La concertation mentionne la production d’une IRM réalisée le 21 janvier 2023 et d’une échographie épaule droite en date du 25 novembre 2022 qui constitue la date de la première constatation médicale de la pathologie.
La caisse n’est pas tenue de communiquer les pièces médicales permettant de justifier de la date retenue, en raison notamment du secret médical.
Toutefois, elle justifie des éléments lui ayant permis de retenir cette date, de sorte qu’aucun manquement à son obligation d’information n’est établi.
* au titre du numéro de dossier :
La société soutient que la modification du numéro de dossier (du 230615759 au 221125750) au cours de la procédure d’instruction de la maladie professionnelle déclarée par Mme [M] [Z] a induit chez l’employeur “une grande confusion”, “l’employeur pouvant légitimement se demander si l’instruction concernait toujours la rupture de la coiffe des rotateurs de l’épaule droite”.
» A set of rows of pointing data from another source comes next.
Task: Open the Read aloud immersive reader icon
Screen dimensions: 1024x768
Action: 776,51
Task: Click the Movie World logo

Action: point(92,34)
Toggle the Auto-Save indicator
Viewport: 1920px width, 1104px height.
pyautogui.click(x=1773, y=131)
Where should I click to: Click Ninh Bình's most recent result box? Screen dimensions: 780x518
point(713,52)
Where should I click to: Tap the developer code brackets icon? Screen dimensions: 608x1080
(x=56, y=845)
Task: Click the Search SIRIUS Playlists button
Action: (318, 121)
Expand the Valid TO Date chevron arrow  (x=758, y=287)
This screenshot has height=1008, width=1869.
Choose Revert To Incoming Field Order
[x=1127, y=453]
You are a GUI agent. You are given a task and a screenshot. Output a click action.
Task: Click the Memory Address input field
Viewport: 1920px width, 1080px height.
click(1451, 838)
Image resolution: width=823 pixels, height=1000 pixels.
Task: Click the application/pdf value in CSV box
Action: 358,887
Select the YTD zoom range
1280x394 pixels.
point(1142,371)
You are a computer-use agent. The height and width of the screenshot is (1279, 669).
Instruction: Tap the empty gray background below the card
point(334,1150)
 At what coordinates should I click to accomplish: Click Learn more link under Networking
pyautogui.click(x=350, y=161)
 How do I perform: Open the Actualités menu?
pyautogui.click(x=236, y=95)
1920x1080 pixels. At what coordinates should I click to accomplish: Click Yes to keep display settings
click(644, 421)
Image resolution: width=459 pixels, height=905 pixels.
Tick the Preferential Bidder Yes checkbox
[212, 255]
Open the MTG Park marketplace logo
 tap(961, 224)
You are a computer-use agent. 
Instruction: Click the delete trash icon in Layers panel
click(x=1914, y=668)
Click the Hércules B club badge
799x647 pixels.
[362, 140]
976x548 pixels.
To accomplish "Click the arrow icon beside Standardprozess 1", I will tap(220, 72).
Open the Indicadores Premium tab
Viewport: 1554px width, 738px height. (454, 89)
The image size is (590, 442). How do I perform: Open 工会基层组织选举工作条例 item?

Il convient d’une part, de relever que la modification du numéro de dossier (du 230615759 au 221125750) est intervenue au stade de la notification de la décision par la CPAM à l’employeur en date du 6 novembre 2023 et non au cours de l’instruction. A cet égard, il est encore mentionné sur la concertation médico-administrative la référence initiale du dossier soit 230615759.
D’autre part, la notification de la décision le 6 novembre 2023, si elle porte une nouvelle référence de dossier, mentionne le nom de l’assurée, le NIR et surtout la pathologie à savoir “rupture de la coiffe des rotateurs de l’épaule droite” inscrite au tableau 57, précisant l’origine professionnelle des “affections périarticulaires provoquées par certains gestes et postures de travail”, de sorte qu’aucune confusion ne peut sérieusement être alléguée.
Par conséquent, la société SAS [5] sera déboutée de l’ensemble de ses demandes et la décision de prise en charge de la CPAM de [Localité 3] du 6 novembre 2023 de la maladie professionnelle “rupture de la coiffe des rotateurs de l’épaule droite” inscrite au tableau 57, déclarée par Mme [M] [Z] lui sera déclarée opposable.
Enfin la société SAS [5], succombant, sera condamnée aux dépens.
PAR CES MOTIFS
Le Tribunal, statuant après débats en audience publique, en premier ressort et par jugement contradictoire mis à disposition au greffe le 22 novembre 2024 ;
DEBOUTE la société SAS [5] de l’ensemble de ses demandes;
DECLARE opposable à la société SAS [5] la décision de la CPAM de [Localité 3] du 6 novembre 2023 de prise en charge au titre de la législation professionnelle de la maladie professionnelle déclarée par Mme [M] [Z] “rupture de la coiffe des rotateurs de l’épaule droite”;
CONDAMNE la société SAS [5] aux dépens.
Dit que tout appel de la présente décision doit, à peine de forclusion, être interjeté dans le mois de la réception de la notification de la présente décision.